_DATASET EXTRACT_
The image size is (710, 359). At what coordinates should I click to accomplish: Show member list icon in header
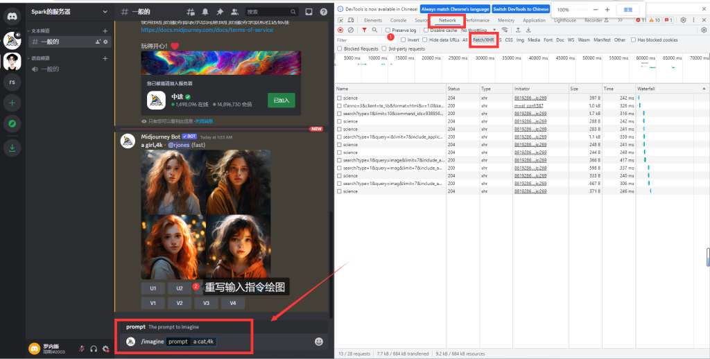pos(234,12)
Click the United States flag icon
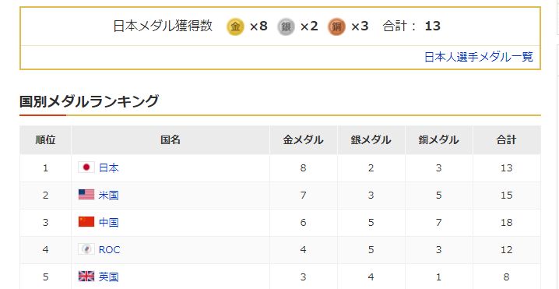Image resolution: width=559 pixels, height=289 pixels. (x=86, y=195)
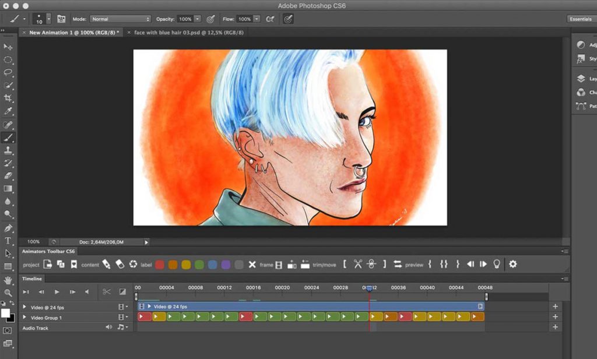This screenshot has height=359, width=597.
Task: Select the Move tool
Action: pos(8,47)
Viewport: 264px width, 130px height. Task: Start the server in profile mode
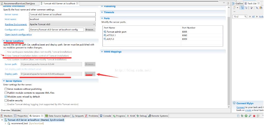250,116
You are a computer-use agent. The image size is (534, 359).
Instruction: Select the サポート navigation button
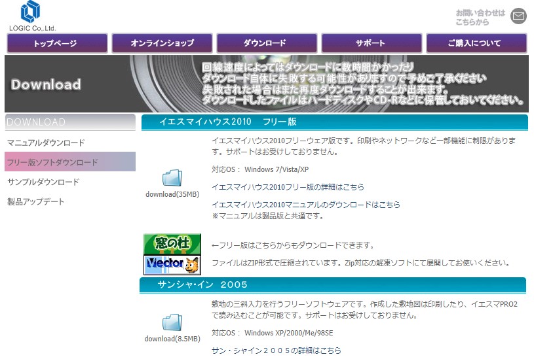[370, 43]
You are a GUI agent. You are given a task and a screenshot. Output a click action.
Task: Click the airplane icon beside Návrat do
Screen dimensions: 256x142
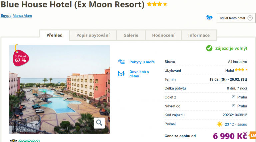click(233, 106)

_WHAT THE EXERCISE ASKS_
With the images removed, write out all of the material above exactly.

_WRITTEN SOLUTION_
The image size is (710, 359). At what coordinates should I click to accomplish: Show member list icon in header
pos(234,12)
Click the United States flag icon
Image resolution: width=559 pixels, height=289 pixels. (x=86, y=195)
This screenshot has height=359, width=597.
Task: Select the Move tool
Action: pos(8,47)
Viewport: 264px width, 130px height. Task: Start the server in profile mode
250,116
You are a computer-use agent. The image size is (534, 359).
Instruction: Select the サポート navigation button
[370, 43]
You are a GUI agent. You are given a task and a screenshot. Output a click action.
Task: Click the airplane icon beside Návrat do
Screen dimensions: 256x142
click(233, 106)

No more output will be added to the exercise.